Mentre Apple cincischia e non accoglie le richieste europee per contenere gli acquisti incauti, Google ammicca e smette di chiamare "gratis" ciò che è freemium
Mentre Apple cincischia e non accoglie le richieste europee per contenere gli acquisti incauti, Google ammicca e smette di chiamare "gratis" ciò che è freemium

Le autorità dell’Unione Europea tornano a parlare delle modalità di transazioni degli store mobile e delle pratiche di acquisto troppo agevoli che permetterebbero acquisti in-app incauti.

L’ultima iniziativa europea è rappresentata da un’azione congiunta della Commissione e degli stati membri avviata in seguito a diverse denunce in forza del regolamento relativo alla cooperazione in materia di tutela dei consumatori (CTC) ( regolamento CE n.2006/2004 ).

Come per le autorità statunitensi che allo stesso modo stanno facendo pressione sulle piattaforme mobile, per l’UE il problema riguarda soprattutto i bambini, che “dovrebbero essere meglio protetti dal gioco online” (e dalla possibilità di incappare in spese ai danni del portafoglio dei genitori).

La Commissione Europea racconta che è stata raggiunta dalle autorità nazionali una posizione comune proprio nell’ambito della rete CTC, posizione che nel dicembre 2013 è stata trasmessa ad Apple, Google e all’ Interactive Software Federation of Europe : si chiedeva una serie di modifiche ai sistemi di acquisto dei diversi sistemi operativi mobile, in modo tale da aumentare la trasparenza dei servizi e dei relativi costi ed eliminare gli inviti diretti ai bambini ad acquistare articoli nell’ambito di un gioco o a persuadere gli adulti ad acquistarli per i bambini.

L’industria – dice ora la Commissione Europea – ha dunque sottoscritto una serie di impegni al fine di tener conto delle preoccupazioni dei consumatori: Google in primis ha deciso di apportare diversi cambiamenti che saranno implementati entro fine settembre. La principale novità adottata da Mountain View è che le app freemium, che sono cioè gratis da scaricare ma che prevedono pagamenti successivi (costi di abbonamento, servizi premium, acquisti in-app, blocco dell’app dopo periodo di prova ecc.), non saranno più contrassegnate dall’espressione “gratis”.
Inoltre, Google prevederà come richiesto dall’UE specifiche misure per prevenire l’esortazione diretta ai bambini .

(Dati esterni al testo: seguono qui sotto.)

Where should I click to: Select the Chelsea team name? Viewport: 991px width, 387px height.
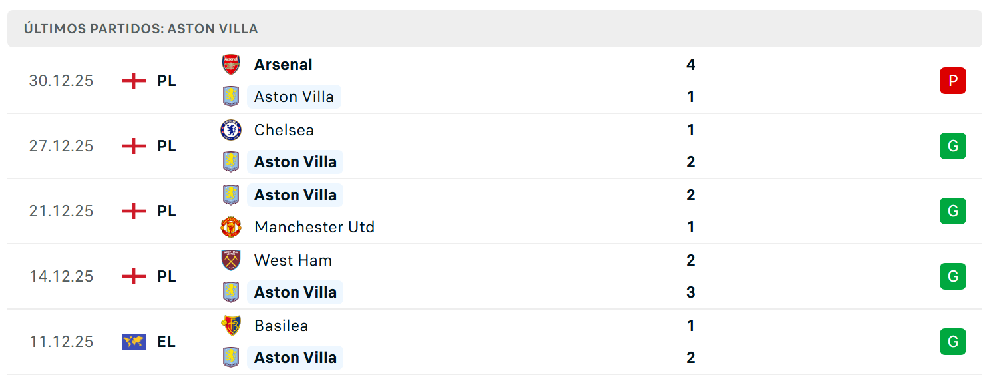[284, 130]
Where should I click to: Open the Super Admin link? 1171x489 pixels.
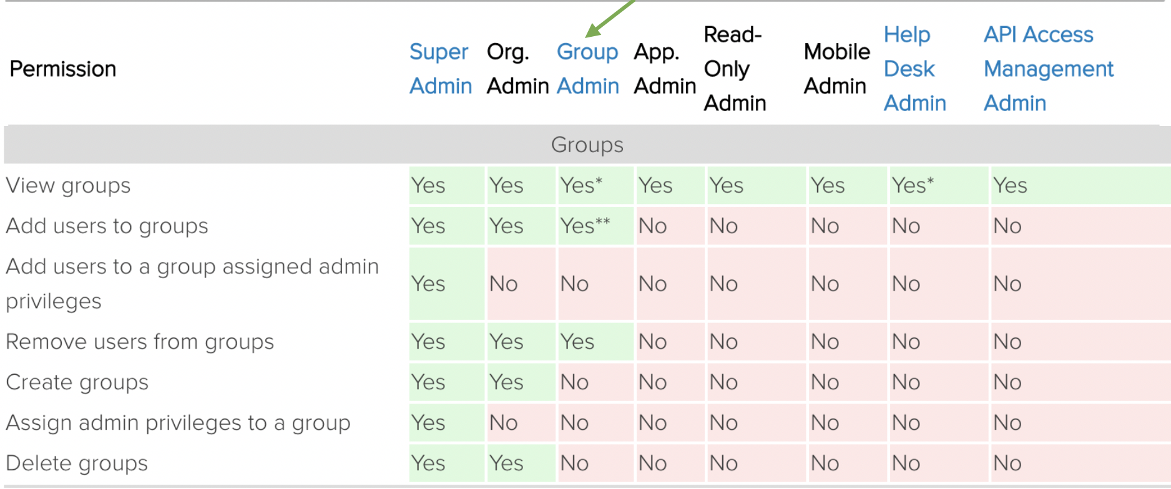pyautogui.click(x=440, y=69)
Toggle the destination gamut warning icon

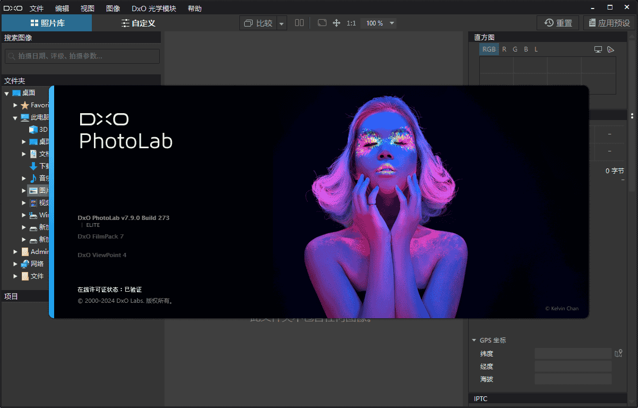tap(610, 49)
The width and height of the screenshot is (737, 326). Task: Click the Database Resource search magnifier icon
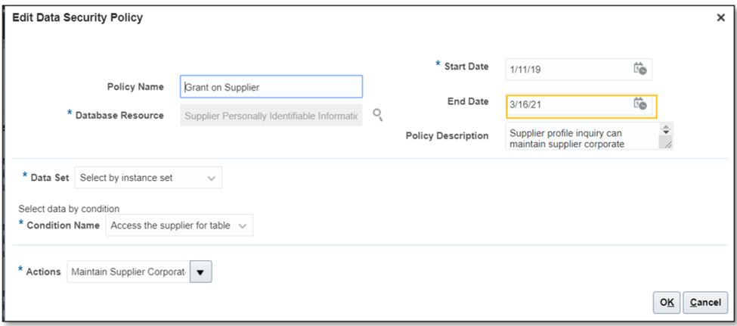[x=377, y=115]
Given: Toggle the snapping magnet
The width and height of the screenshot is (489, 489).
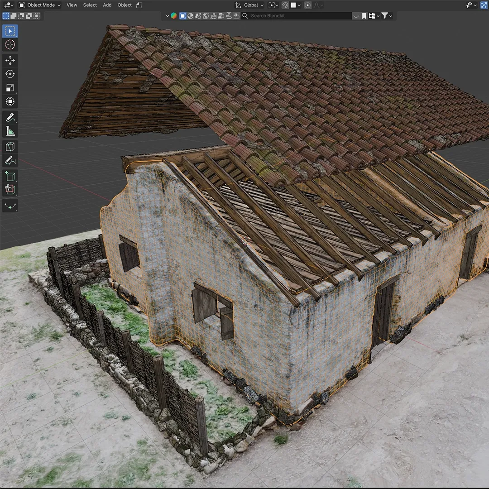Looking at the screenshot, I should [x=285, y=5].
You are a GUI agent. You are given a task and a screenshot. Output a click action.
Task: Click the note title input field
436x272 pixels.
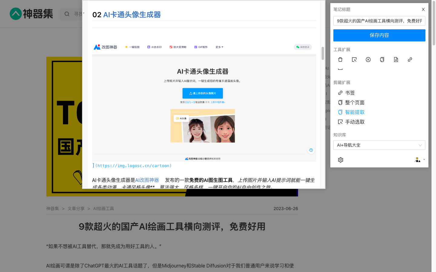tap(379, 21)
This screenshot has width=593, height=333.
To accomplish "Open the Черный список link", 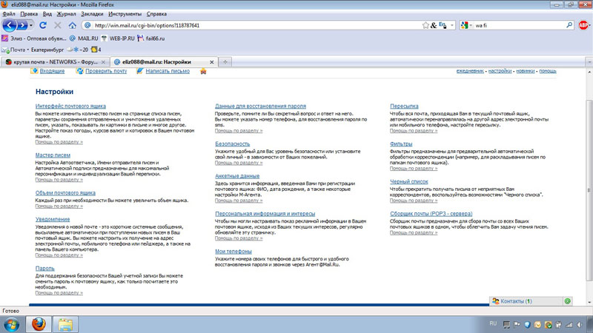I will click(x=409, y=181).
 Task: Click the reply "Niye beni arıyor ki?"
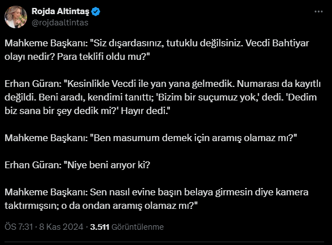[107, 165]
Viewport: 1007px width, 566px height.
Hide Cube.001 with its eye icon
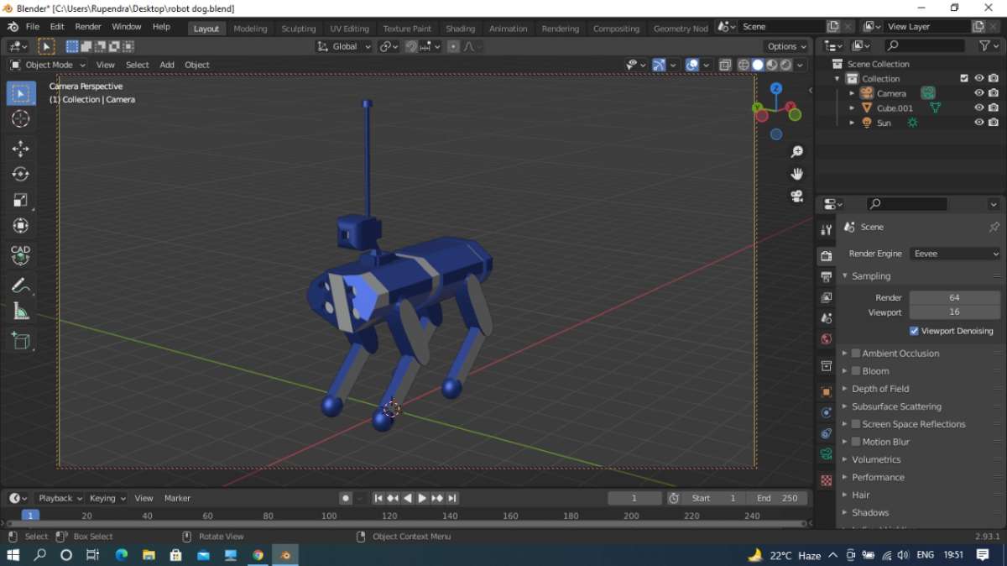click(x=978, y=108)
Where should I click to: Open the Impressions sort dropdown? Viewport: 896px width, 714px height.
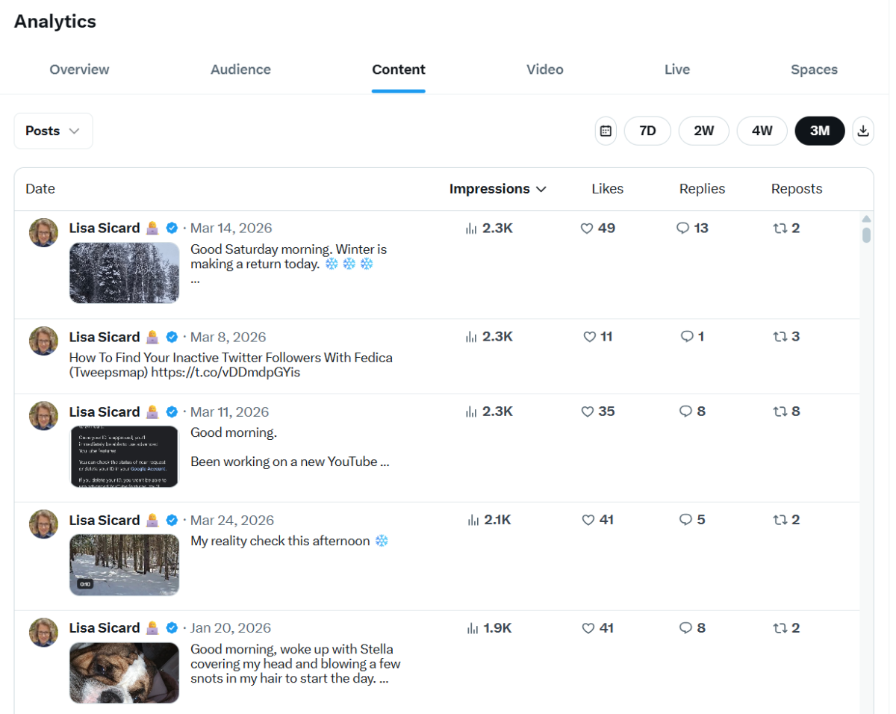click(498, 189)
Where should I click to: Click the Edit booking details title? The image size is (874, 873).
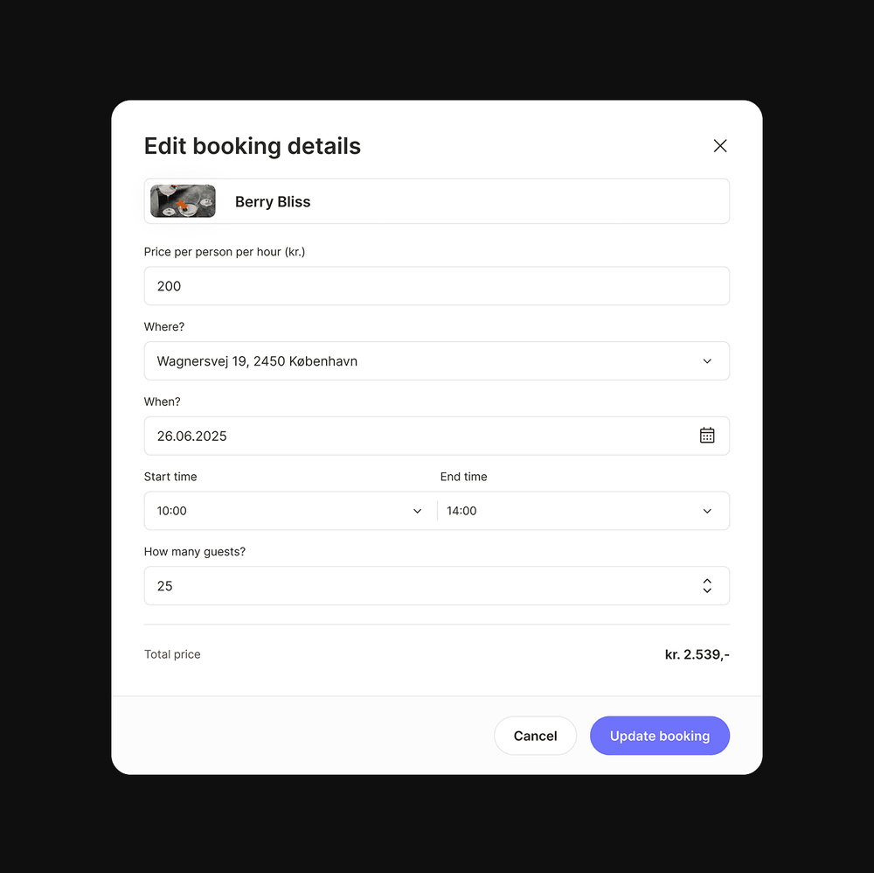(252, 146)
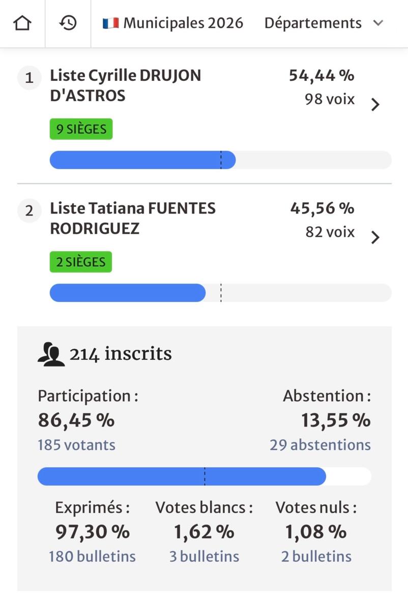This screenshot has height=610, width=408.
Task: Click the 45,56 % vote bar
Action: [x=127, y=293]
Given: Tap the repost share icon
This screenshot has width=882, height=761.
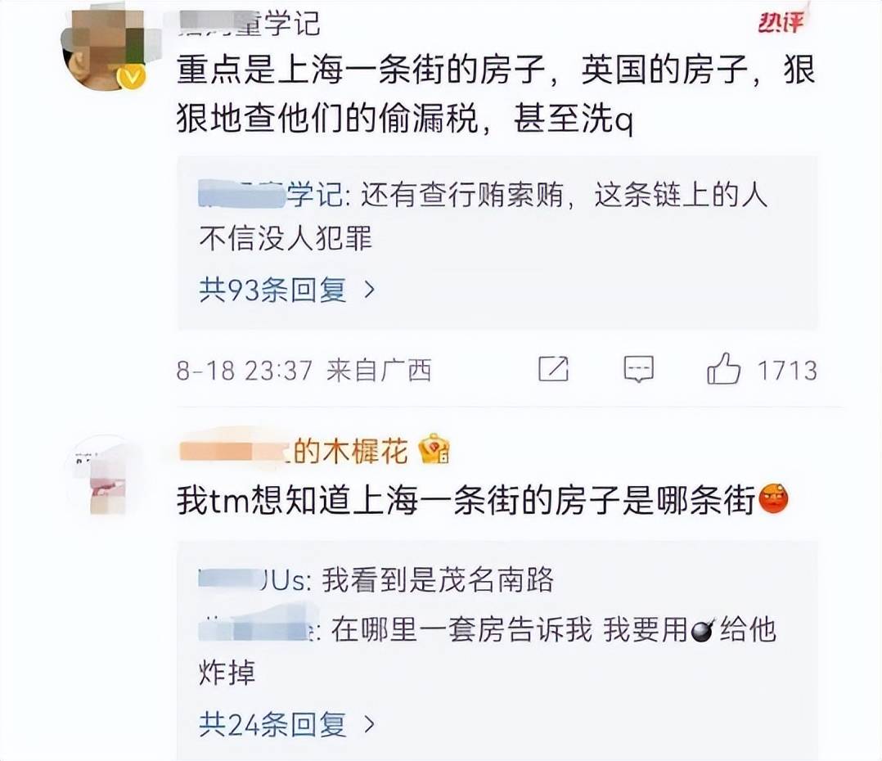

Da parte sua Apple non sembra affatto voler cedere alle pressioni di Bruxelles: Cupertino ha ribadito che non vuole cambiare la struttura del suo store online per non appesantire le procedure e la fluidità delle operazioni di acquisto garantite ed apprezzate dai suoi utenti.

Secondo il produttore dei dispositivi con la Mela le autorità devono capire che nei casi in cui il sistema di acquisti previsto da iOS venga per sbaglio utilizzato per addebitare costi ai genitori (o spinga un utente distratto ad una spesa non calcolata) il suo sistema di assistenza clienti permette di ricevere un rimborso correggendo l’operazione. Apple, per esempio, ha già accettato di rimborsare 37mila utenti con 32,5 milioni di dollari .

La Commissione Europea e gli Stati membri continueranno a monitorare la questione e in particolare a verificare in che misura gli impegni assunti vengono fatti valere nella pratica: tuttavia nella pratica, l’effettivo enforcement, tra cui le eventuali azioni legali, compete alle autorità nazionali e non all’Europa.